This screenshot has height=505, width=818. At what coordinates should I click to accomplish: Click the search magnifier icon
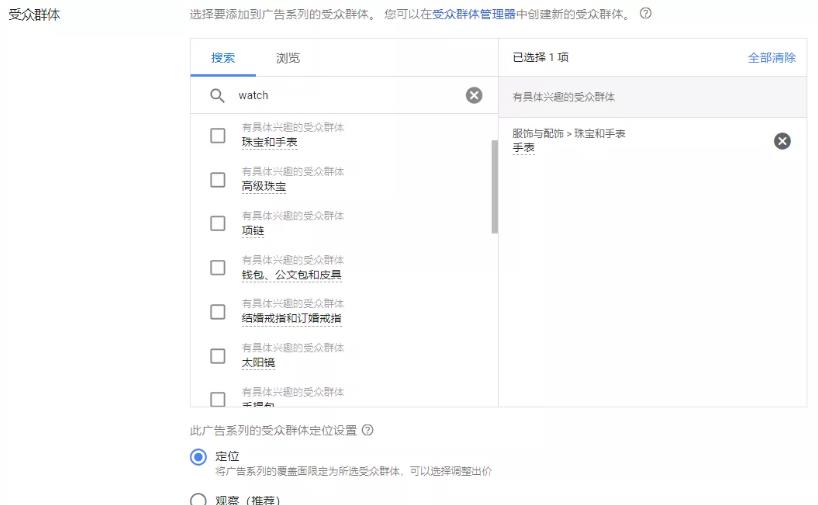tap(217, 96)
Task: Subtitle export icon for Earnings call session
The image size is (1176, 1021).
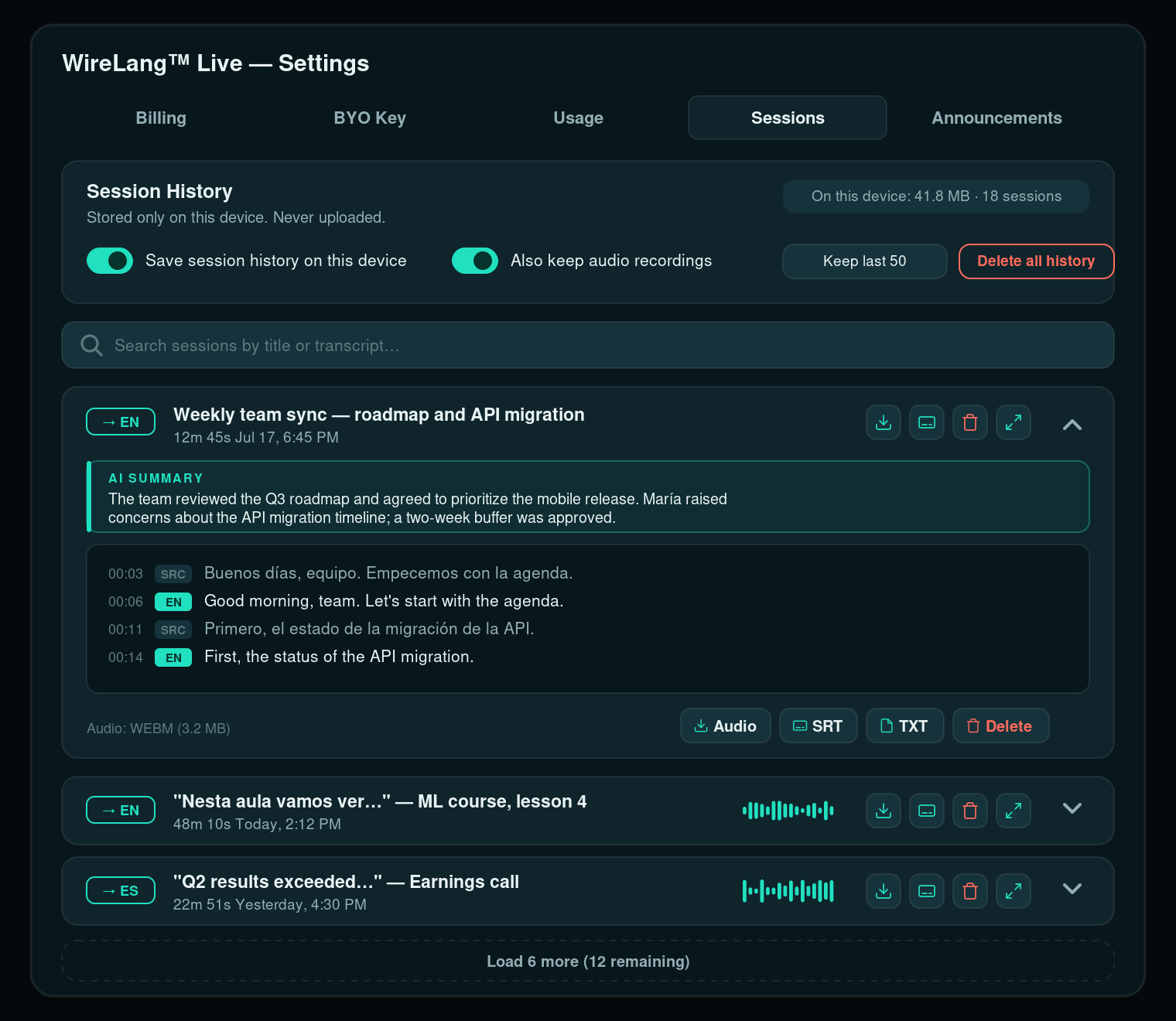Action: (927, 891)
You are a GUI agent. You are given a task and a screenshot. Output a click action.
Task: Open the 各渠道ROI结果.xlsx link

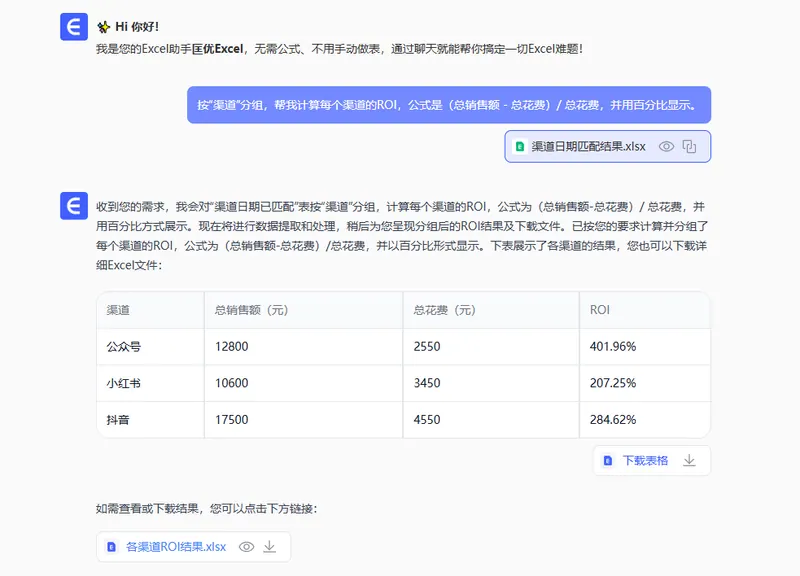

_WHAT YOU HAVE TO DO_.
Leaving the pictures aside, transcribe exactly the lines from the one containing "Task: Subtitle export" to the final line of the entries above, both ends included.

_OUTPUT BELOW_.
Task: Subtitle export icon for Earnings call session
The image size is (1176, 1021).
Action: (927, 891)
You are a GUI agent. You are given a task and a screenshot. Output a click action.
Task: Open the 各渠道ROI结果.xlsx link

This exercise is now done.